#### WHAT IS ASKED:
Rewrite the items below as a Markdown table with the columns Row and Line. Put each line in its own numbered row and leave out the blank lines.

........

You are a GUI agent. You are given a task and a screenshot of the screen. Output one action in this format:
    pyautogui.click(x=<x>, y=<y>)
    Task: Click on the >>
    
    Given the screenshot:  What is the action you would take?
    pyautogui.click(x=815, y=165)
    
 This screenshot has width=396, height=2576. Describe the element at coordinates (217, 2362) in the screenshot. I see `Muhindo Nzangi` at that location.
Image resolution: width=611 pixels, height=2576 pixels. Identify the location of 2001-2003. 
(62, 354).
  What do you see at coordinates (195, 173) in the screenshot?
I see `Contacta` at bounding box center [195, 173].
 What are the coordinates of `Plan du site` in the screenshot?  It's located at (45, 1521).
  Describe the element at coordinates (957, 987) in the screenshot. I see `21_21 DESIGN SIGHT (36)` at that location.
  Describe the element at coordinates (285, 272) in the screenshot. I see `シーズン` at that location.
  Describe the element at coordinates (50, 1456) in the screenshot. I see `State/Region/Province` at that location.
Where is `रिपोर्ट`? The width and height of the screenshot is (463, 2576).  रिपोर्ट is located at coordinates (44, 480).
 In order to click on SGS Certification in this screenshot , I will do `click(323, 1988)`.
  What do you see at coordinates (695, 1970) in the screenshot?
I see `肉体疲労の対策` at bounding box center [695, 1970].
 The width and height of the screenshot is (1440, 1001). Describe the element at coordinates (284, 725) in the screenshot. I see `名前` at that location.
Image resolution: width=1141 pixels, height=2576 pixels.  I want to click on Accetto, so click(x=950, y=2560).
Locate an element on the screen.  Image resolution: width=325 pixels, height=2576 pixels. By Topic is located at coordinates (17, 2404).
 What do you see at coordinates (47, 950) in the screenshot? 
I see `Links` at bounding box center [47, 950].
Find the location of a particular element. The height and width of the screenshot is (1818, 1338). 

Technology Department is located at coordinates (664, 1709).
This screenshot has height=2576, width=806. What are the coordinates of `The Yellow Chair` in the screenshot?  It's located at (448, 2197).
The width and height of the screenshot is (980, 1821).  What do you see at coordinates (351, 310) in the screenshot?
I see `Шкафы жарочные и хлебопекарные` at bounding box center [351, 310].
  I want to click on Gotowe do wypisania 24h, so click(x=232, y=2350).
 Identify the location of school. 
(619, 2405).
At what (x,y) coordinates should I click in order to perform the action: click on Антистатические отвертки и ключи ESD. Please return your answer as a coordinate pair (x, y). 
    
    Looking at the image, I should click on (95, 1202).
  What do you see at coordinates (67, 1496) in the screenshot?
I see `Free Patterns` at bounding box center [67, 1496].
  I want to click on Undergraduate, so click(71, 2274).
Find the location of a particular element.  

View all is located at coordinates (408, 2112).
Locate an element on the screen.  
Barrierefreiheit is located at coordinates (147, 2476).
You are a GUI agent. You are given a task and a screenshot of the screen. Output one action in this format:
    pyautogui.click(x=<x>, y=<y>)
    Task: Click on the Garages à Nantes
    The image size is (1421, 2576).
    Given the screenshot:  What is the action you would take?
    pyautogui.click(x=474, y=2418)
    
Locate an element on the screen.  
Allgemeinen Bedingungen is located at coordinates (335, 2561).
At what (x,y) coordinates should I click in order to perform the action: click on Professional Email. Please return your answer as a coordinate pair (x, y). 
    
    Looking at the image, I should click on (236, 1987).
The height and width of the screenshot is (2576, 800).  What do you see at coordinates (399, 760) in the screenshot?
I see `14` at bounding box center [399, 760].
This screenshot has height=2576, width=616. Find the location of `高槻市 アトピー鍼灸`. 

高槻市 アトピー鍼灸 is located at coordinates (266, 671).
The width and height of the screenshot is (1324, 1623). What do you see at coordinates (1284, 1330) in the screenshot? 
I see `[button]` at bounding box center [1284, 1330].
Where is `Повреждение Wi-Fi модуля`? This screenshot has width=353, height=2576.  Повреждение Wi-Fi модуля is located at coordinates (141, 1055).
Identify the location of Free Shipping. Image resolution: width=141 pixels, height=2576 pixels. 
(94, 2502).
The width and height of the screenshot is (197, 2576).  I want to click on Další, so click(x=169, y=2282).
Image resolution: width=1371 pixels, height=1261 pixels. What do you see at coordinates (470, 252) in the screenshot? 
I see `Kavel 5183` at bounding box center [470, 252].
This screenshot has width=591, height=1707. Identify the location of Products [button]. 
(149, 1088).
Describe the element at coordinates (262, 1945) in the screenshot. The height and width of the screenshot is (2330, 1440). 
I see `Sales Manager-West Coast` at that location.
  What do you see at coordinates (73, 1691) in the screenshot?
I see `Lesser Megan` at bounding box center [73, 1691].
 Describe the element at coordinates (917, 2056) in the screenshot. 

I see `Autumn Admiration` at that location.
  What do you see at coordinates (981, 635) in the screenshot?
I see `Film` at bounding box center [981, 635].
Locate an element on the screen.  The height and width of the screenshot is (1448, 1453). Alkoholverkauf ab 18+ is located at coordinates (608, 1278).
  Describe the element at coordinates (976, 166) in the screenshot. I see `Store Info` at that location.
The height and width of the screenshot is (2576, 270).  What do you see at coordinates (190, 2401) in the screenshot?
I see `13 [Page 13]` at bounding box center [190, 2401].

........

#### FULL ANSWER:
| Row | Line |
|---|---|
| 1 | You are a GUI agent. You are given a task and a screenshot of the screen. Output one action in this format: |
| 2 |     pyautogui.click(x=<x>, y=<y>) |
| 3 |     Task: Click on the >> |
| 4 |     Given the screenshot:  What is the action you would take? |
| 5 |     pyautogui.click(x=815, y=165) |
| 6 |  This screenshot has width=396, height=2576. Describe the element at coordinates (217, 2362) in the screenshot. I see `Muhindo Nzangi` at that location. |
| 7 | Image resolution: width=611 pixels, height=2576 pixels. Identify the location of 2001-2003.  |
| 8 | (62, 354). |
| 9 |   What do you see at coordinates (195, 173) in the screenshot? |
| 10 | I see `Contacta` at bounding box center [195, 173]. |
| 11 |  What are the coordinates of `Plan du site` in the screenshot?  It's located at (45, 1521). |
| 12 |   Describe the element at coordinates (957, 987) in the screenshot. I see `21_21 DESIGN SIGHT (36)` at that location. |
| 13 |   Describe the element at coordinates (285, 272) in the screenshot. I see `シーズン` at that location. |
| 14 |   Describe the element at coordinates (50, 1456) in the screenshot. I see `State/Region/Province` at that location. |
| 15 | Where is `रिपोर्ट`? The width and height of the screenshot is (463, 2576).  रिपोर्ट is located at coordinates (44, 480). |
| 16 |  In order to click on SGS Certification in this screenshot , I will do `click(323, 1988)`. |
| 17 |   What do you see at coordinates (695, 1970) in the screenshot? |
| 18 | I see `肉体疲労の対策` at bounding box center [695, 1970]. |
| 19 |  The width and height of the screenshot is (1440, 1001). Describe the element at coordinates (284, 725) in the screenshot. I see `名前` at that location. |
| 20 | Image resolution: width=1141 pixels, height=2576 pixels.  I want to click on Accetto, so click(x=950, y=2560). |
| 21 | Locate an element on the screen.  Image resolution: width=325 pixels, height=2576 pixels. By Topic is located at coordinates (17, 2404). |
| 22 |  What do you see at coordinates (47, 950) in the screenshot?  |
| 23 | I see `Links` at bounding box center [47, 950]. |
| 24 | Find the location of a particular element. The height and width of the screenshot is (1818, 1338).  |
| 25 | Technology Department is located at coordinates (664, 1709). |
| 26 | This screenshot has height=2576, width=806. What are the coordinates of `The Yellow Chair` in the screenshot?  It's located at (448, 2197). |
| 27 | The width and height of the screenshot is (980, 1821).  What do you see at coordinates (351, 310) in the screenshot? |
| 28 | I see `Шкафы жарочные и хлебопекарные` at bounding box center [351, 310]. |
| 29 |   I want to click on Gotowe do wypisania 24h, so click(x=232, y=2350). |
| 30 |  Identify the location of school.  |
| 31 | (619, 2405). |
| 32 | At what (x,y) coordinates should I click in order to perform the action: click on Антистатические отвертки и ключи ESD. Please return your answer as a coordinate pair (x, y).  |
| 33 |     Looking at the image, I should click on (95, 1202). |
| 34 |   What do you see at coordinates (67, 1496) in the screenshot? |
| 35 | I see `Free Patterns` at bounding box center [67, 1496]. |
| 36 |   I want to click on Undergraduate, so click(71, 2274). |
| 37 | Find the location of a particular element.   |
| 38 | View all is located at coordinates (408, 2112). |
| 39 | Locate an element on the screen.   |
| 40 | Barrierefreiheit is located at coordinates (147, 2476). |
| 41 | You are a GUI agent. You are given a task and a screenshot of the screen. Output one action in this format: |
| 42 |     pyautogui.click(x=<x>, y=<y>) |
| 43 |     Task: Click on the Garages à Nantes |
| 44 |     The image size is (1421, 2576). |
| 45 |     Given the screenshot:  What is the action you would take? |
| 46 |     pyautogui.click(x=474, y=2418) |
| 47 | Locate an element on the screen.   |
| 48 | Allgemeinen Bedingungen is located at coordinates (335, 2561). |
| 49 | At what (x,y) coordinates should I click in order to perform the action: click on Professional Email. Please return your answer as a coordinate pair (x, y).  |
| 50 |     Looking at the image, I should click on (236, 1987). |
| 51 | The height and width of the screenshot is (2576, 800).  What do you see at coordinates (399, 760) in the screenshot? |
| 52 | I see `14` at bounding box center [399, 760]. |
| 53 | This screenshot has height=2576, width=616. Find the location of `高槻市 アトピー鍼灸`.  |
| 54 | 高槻市 アトピー鍼灸 is located at coordinates (266, 671). |
| 55 | The width and height of the screenshot is (1324, 1623). What do you see at coordinates (1284, 1330) in the screenshot?  |
| 56 | I see `[button]` at bounding box center [1284, 1330]. |
| 57 | Where is `Повреждение Wi-Fi модуля`? This screenshot has width=353, height=2576.  Повреждение Wi-Fi модуля is located at coordinates (141, 1055). |
| 58 | Identify the location of Free Shipping. Image resolution: width=141 pixels, height=2576 pixels.  |
| 59 | (94, 2502). |
| 60 | The width and height of the screenshot is (197, 2576).  I want to click on Další, so click(x=169, y=2282). |
| 61 | Image resolution: width=1371 pixels, height=1261 pixels. What do you see at coordinates (470, 252) in the screenshot?  |
| 62 | I see `Kavel 5183` at bounding box center [470, 252]. |
| 63 | This screenshot has width=591, height=1707. Identify the location of Products [button].  |
| 64 | (149, 1088). |
| 65 | Describe the element at coordinates (262, 1945) in the screenshot. The height and width of the screenshot is (2330, 1440).  |
| 66 | I see `Sales Manager-West Coast` at that location. |
| 67 |   What do you see at coordinates (73, 1691) in the screenshot? |
| 68 | I see `Lesser Megan` at bounding box center [73, 1691]. |
| 69 |  Describe the element at coordinates (917, 2056) in the screenshot.  |
| 70 | I see `Autumn Admiration` at that location. |
| 71 |   What do you see at coordinates (981, 635) in the screenshot? |
| 72 | I see `Film` at bounding box center [981, 635]. |
| 73 | Locate an element on the screen.  The height and width of the screenshot is (1448, 1453). Alkoholverkauf ab 18+ is located at coordinates (608, 1278). |
| 74 |   Describe the element at coordinates (976, 166) in the screenshot. I see `Store Info` at that location. |
| 75 | The height and width of the screenshot is (2576, 270).  What do you see at coordinates (190, 2401) in the screenshot? |
| 76 | I see `13 [Page 13]` at bounding box center [190, 2401]. |